● Objective
Reproduce every line of the records below word for word, leaving out the pictures.

[start Dataset records]

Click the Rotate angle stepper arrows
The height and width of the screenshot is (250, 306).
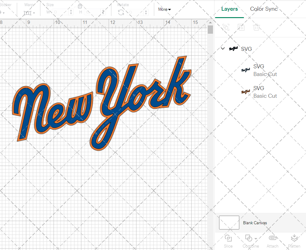(146, 12)
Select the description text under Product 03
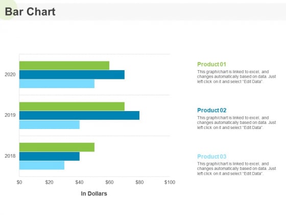The height and width of the screenshot is (215, 286). [236, 168]
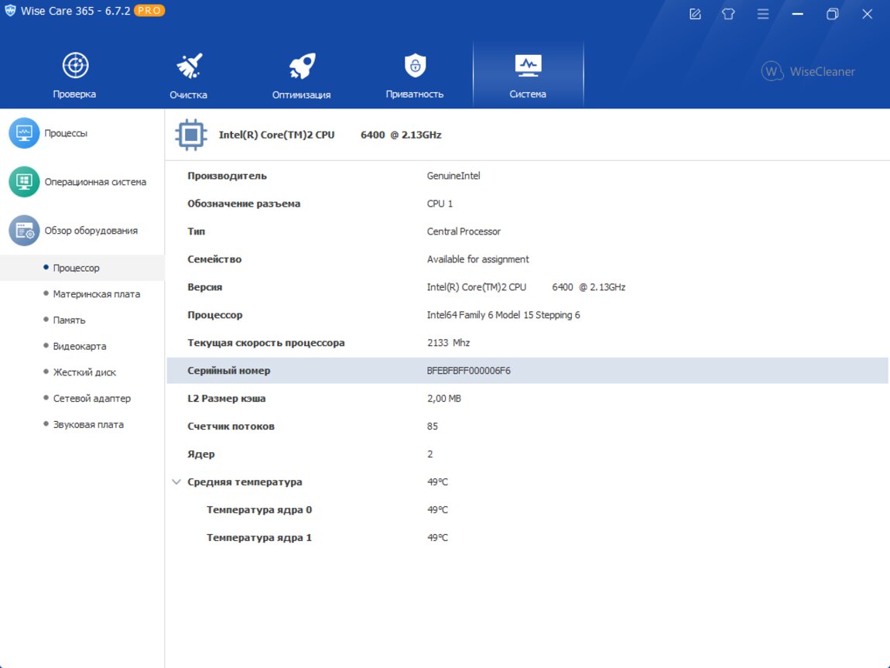The image size is (890, 668).
Task: Open the Проверка checkup icon
Action: (x=75, y=67)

[end Dataset records]

● Written response
Click the Rotate angle stepper arrows
The height and width of the screenshot is (250, 306).
(146, 12)
Select the description text under Product 03
The height and width of the screenshot is (215, 286). [236, 168]
The image size is (890, 668).
Task: Open the Проверка checkup icon
Action: (x=75, y=67)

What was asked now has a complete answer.